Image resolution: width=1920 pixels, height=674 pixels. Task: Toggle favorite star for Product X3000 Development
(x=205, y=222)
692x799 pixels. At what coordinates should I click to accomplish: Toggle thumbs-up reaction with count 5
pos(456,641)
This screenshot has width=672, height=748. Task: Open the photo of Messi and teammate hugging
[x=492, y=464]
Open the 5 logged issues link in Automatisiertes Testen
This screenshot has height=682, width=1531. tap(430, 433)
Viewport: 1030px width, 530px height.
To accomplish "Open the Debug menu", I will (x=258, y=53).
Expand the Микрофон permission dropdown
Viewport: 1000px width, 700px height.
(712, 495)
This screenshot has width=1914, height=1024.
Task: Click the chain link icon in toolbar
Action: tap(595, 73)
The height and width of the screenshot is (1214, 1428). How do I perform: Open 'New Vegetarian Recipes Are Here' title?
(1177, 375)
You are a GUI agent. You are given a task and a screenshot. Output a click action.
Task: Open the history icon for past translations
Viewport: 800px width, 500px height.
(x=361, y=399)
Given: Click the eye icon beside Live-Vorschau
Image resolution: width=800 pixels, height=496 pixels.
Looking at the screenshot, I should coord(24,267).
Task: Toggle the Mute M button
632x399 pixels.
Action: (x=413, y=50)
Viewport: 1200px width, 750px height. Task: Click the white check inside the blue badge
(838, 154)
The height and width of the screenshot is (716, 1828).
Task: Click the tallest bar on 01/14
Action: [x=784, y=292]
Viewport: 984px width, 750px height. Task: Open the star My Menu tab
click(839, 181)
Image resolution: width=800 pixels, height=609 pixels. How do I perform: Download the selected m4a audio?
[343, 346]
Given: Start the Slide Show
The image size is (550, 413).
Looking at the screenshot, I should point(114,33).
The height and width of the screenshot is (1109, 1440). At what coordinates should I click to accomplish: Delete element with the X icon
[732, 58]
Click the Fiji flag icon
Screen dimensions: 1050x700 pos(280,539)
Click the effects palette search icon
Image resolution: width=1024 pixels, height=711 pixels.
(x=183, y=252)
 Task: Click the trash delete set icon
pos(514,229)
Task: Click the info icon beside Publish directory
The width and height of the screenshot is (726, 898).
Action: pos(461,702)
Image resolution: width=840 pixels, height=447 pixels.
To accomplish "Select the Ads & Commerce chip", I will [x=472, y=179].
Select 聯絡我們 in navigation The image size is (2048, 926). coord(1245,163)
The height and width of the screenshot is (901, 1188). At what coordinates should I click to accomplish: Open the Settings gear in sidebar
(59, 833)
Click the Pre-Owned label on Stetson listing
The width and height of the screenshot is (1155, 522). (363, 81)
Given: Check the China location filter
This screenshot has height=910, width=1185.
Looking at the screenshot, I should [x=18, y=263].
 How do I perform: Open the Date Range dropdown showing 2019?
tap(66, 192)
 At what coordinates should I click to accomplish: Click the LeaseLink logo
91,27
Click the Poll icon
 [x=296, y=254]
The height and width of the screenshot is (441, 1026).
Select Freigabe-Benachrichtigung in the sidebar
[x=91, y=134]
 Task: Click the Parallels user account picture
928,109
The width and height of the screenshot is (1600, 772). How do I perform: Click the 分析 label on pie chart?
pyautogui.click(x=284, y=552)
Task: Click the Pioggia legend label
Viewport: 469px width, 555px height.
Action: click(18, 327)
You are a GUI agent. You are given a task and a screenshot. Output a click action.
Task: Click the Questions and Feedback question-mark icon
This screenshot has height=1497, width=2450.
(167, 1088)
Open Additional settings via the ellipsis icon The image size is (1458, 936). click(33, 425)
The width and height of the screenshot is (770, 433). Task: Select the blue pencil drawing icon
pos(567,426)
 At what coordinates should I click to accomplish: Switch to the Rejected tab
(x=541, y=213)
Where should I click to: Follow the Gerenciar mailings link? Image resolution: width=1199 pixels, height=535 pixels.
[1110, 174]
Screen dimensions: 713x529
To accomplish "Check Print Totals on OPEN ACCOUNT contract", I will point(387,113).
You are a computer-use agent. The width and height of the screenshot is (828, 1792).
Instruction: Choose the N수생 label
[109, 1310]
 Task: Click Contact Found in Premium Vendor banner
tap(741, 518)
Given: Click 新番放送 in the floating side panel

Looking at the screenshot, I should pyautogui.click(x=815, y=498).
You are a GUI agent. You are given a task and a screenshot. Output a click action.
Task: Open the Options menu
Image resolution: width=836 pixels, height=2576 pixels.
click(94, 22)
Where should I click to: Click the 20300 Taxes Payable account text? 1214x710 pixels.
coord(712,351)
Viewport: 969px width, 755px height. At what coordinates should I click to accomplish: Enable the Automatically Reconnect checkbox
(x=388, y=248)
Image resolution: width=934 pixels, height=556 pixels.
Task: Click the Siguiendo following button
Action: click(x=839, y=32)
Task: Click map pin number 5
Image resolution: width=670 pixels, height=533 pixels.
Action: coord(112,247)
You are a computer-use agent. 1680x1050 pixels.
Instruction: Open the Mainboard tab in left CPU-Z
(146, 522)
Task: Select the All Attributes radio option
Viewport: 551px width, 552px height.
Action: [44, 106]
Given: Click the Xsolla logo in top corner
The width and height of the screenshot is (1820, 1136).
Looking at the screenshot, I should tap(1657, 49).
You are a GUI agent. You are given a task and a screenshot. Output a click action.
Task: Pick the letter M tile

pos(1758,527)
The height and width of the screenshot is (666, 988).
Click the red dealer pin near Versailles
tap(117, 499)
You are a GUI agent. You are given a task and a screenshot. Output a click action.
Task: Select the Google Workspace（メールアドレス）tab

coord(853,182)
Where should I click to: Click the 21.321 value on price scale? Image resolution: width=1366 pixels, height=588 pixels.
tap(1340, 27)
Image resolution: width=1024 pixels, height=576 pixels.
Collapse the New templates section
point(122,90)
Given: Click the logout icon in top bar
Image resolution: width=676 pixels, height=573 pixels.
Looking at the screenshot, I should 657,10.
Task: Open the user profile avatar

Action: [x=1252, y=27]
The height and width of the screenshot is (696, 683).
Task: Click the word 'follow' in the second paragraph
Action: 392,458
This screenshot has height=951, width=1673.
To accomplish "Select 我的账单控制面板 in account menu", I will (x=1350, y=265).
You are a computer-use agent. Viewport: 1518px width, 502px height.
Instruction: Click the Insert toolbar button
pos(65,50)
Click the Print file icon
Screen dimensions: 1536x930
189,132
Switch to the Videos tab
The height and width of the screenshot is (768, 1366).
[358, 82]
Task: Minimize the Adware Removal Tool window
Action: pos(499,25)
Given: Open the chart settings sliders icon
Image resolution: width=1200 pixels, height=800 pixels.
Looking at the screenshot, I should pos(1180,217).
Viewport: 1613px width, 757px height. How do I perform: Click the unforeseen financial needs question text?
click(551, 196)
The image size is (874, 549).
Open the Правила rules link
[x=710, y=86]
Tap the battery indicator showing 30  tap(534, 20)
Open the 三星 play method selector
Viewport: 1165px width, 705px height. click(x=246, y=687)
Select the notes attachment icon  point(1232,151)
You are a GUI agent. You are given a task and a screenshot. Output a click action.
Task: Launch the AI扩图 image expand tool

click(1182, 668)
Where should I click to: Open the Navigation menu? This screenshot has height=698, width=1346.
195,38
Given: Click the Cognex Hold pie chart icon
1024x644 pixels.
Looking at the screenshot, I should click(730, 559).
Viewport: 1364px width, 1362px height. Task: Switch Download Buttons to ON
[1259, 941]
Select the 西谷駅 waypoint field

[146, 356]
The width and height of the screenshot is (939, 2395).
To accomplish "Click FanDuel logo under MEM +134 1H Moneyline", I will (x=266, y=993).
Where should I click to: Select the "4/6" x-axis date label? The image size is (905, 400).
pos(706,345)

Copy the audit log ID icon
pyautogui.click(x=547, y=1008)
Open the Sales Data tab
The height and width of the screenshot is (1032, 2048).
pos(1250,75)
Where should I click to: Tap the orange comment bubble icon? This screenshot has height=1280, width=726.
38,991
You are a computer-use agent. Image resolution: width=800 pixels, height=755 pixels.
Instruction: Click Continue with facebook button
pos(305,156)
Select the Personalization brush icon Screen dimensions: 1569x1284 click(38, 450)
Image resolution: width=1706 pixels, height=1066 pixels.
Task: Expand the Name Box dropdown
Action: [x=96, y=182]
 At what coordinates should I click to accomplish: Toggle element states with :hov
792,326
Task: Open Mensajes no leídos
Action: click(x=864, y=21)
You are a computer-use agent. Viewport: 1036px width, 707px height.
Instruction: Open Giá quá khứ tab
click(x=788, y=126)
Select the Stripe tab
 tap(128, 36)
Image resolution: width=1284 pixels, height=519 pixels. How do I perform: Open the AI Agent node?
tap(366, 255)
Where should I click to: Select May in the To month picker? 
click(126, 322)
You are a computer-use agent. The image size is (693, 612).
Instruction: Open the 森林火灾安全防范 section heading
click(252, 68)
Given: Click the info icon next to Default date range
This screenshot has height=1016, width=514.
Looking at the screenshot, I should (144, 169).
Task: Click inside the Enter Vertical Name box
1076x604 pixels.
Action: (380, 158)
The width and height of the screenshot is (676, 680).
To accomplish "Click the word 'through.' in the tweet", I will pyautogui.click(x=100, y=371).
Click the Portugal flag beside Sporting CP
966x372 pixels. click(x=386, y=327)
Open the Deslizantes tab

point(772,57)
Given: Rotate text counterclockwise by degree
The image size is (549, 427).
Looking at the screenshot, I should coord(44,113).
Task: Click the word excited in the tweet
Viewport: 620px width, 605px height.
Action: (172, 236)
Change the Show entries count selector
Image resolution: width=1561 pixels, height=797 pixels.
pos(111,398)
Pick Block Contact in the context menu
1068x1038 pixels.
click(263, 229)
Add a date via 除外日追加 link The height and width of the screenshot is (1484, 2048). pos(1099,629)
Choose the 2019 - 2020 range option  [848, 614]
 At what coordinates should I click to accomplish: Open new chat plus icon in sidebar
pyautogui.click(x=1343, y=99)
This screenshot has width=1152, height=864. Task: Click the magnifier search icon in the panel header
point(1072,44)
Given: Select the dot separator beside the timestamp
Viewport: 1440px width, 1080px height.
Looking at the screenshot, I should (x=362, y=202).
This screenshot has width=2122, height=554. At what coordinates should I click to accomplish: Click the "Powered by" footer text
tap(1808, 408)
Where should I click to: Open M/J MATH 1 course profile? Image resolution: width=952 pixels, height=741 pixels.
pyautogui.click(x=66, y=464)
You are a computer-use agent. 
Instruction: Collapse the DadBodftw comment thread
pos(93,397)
::::
*Exercise prompt:*
Only the lines from the one containing "At what coordinates should I click to accomplish: Open new" through the end of the listing belong in the response, each reproduced exactly.

*Response to the task:*
 At what coordinates should I click to accomplish: Open new chat plus icon in sidebar
pyautogui.click(x=1343, y=99)
This screenshot has width=1152, height=864. Task: Click the magnifier search icon in the panel header
point(1072,44)
Given: Select the dot separator beside the timestamp
Viewport: 1440px width, 1080px height.
Looking at the screenshot, I should (x=362, y=202).
This screenshot has width=2122, height=554. At what coordinates should I click to accomplish: Click the "Powered by" footer text
tap(1808, 408)
Where should I click to: Open M/J MATH 1 course profile? Image resolution: width=952 pixels, height=741 pixels.
pyautogui.click(x=66, y=464)
You are a computer-use agent. 
Instruction: Collapse the DadBodftw comment thread
pos(93,397)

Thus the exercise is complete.